As part of a Bar Mitzvah, it is traditional for the young man to share his thoughts on the weekly Torah reading. Interpreting the story of Ishmael’s silent cry, my brother said, “We should all hear the silent cries around us and respond. Goodness comes from good deeds.”

While the Pittsburgh shooting is certainly a hate crime, this phrase simply cannot capture the pure evil of murdering someone in their house of worship. Crimes like these are intended to turn us into Ishmael. They are intended to make us feel alone in the world, hopeless, voiceless and afraid. They are intended to force us to look for the emergency exits in our sanctuaries. In response, we must give those silent cries our ears and our voices. We must speak for those who no longer can, for those who no longer feel like they can and for those who could not in the first place.
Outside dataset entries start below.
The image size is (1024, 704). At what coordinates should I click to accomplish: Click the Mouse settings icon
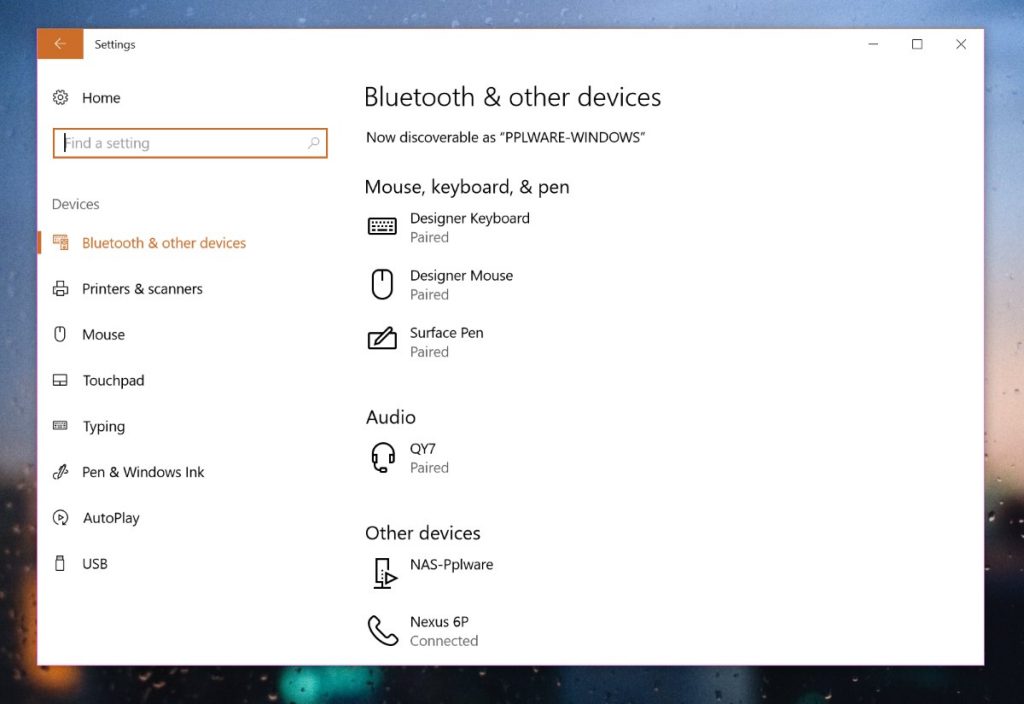pos(60,334)
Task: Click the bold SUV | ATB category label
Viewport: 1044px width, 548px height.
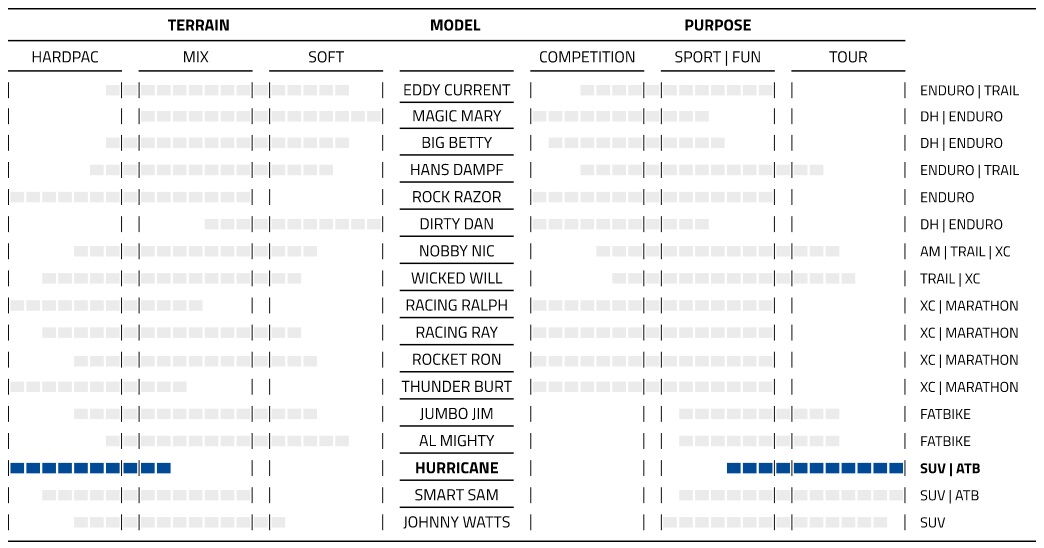Action: [949, 469]
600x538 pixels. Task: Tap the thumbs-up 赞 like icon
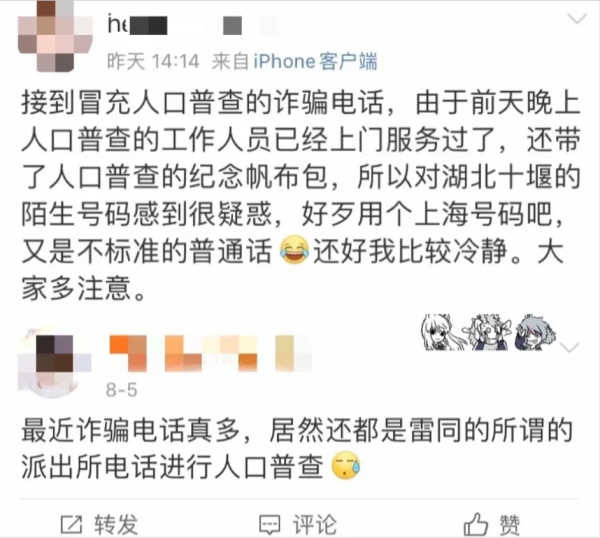(x=475, y=524)
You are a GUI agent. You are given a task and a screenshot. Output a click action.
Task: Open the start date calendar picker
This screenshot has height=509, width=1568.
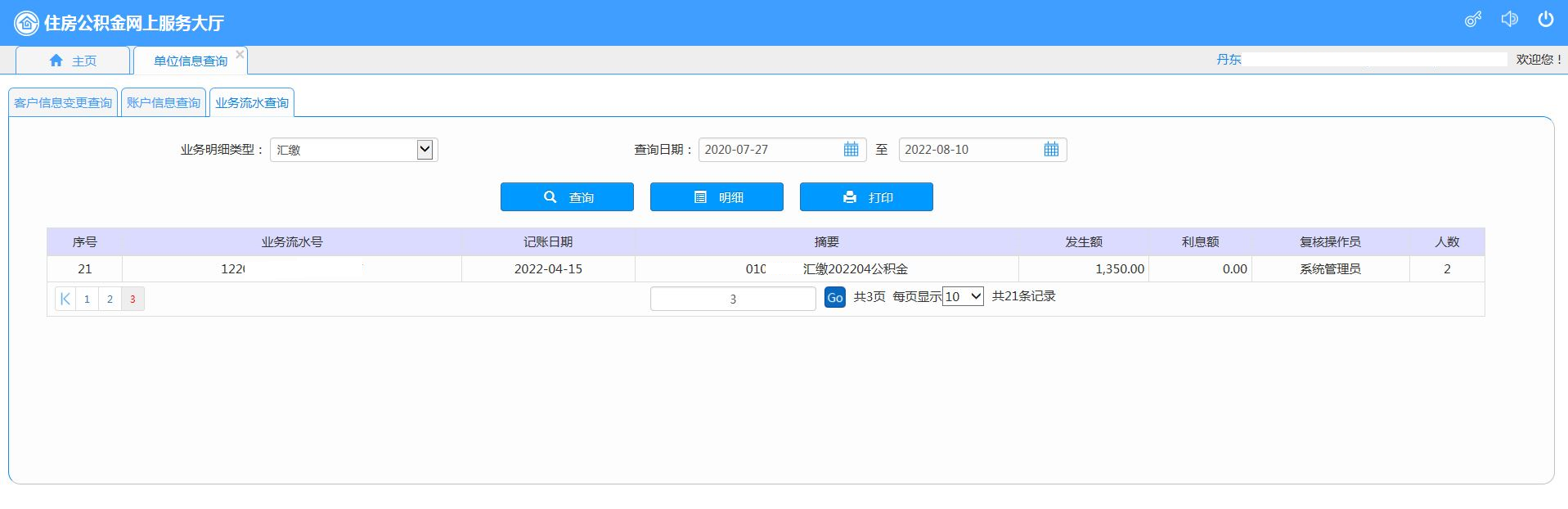(x=851, y=150)
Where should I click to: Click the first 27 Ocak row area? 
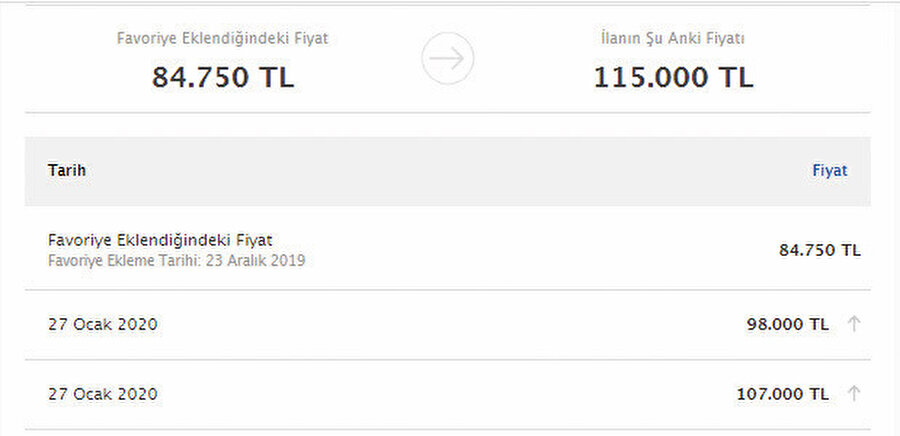pos(448,325)
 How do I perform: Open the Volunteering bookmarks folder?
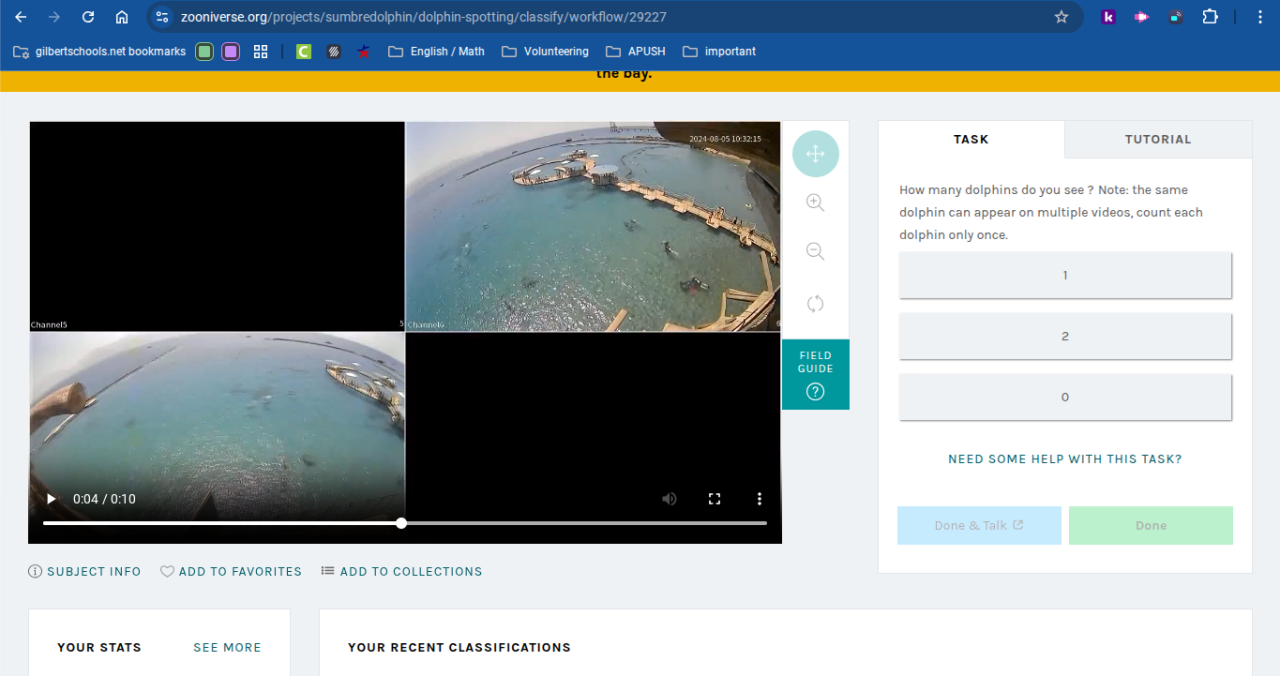[545, 51]
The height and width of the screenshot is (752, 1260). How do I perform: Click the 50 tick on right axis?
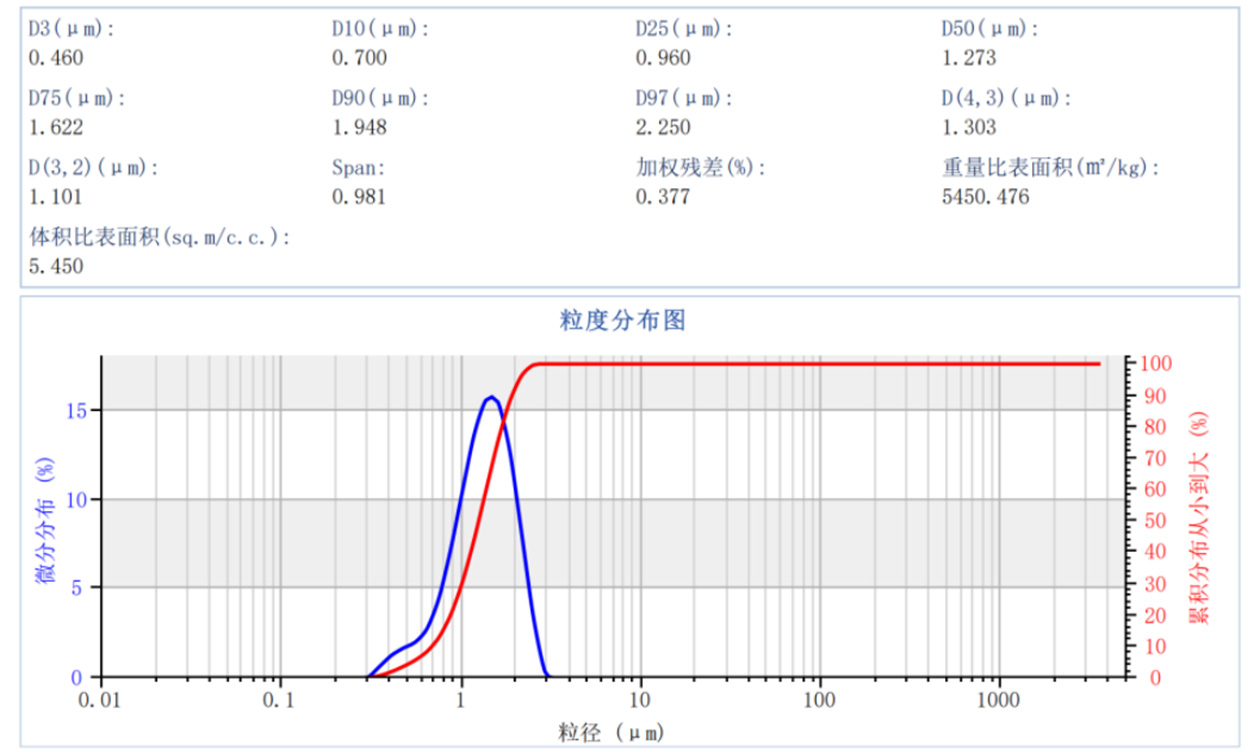coord(1152,520)
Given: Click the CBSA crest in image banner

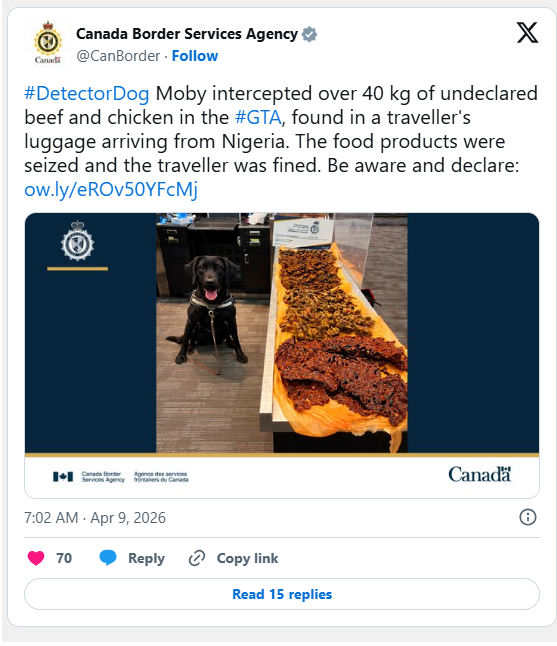Looking at the screenshot, I should pyautogui.click(x=77, y=241).

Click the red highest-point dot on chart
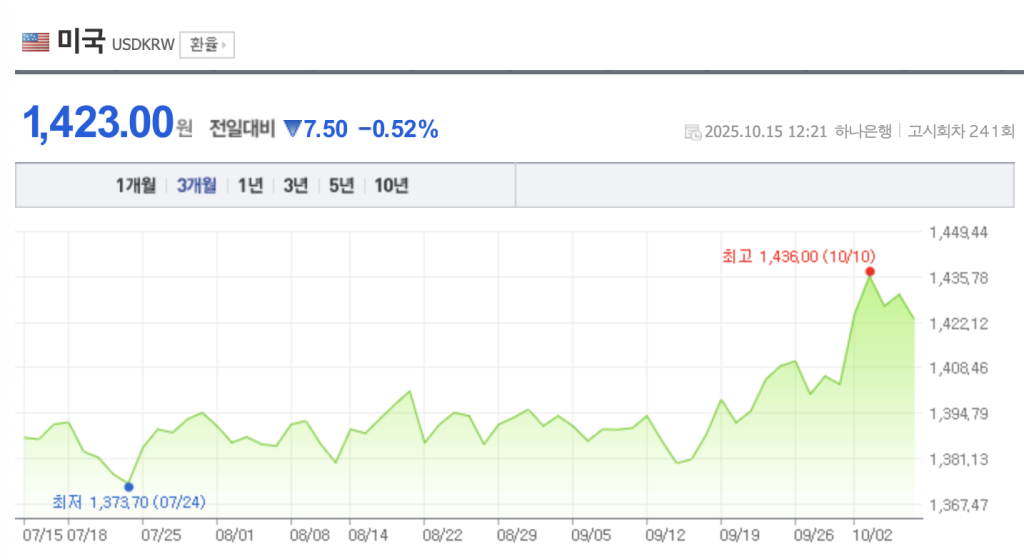click(x=870, y=271)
Many of us will forget Squirrel Hill. What happens when people start asking “what rally?” and “what is Squirrel Hill?” and when individual events of hatred are forgotten? Time steals details. While each attack may fade, their messages must not be lost. Squirrel Hill reminds us that America is not immune to radicalism, to hatred or to violence. We each have a duty to hear the silent cry of the downtrodden. We must amplify these silent cries until they are no longer silent. Only those who bear witness, those who speak up, those who refuse to let others suffer in silence can drive out hate.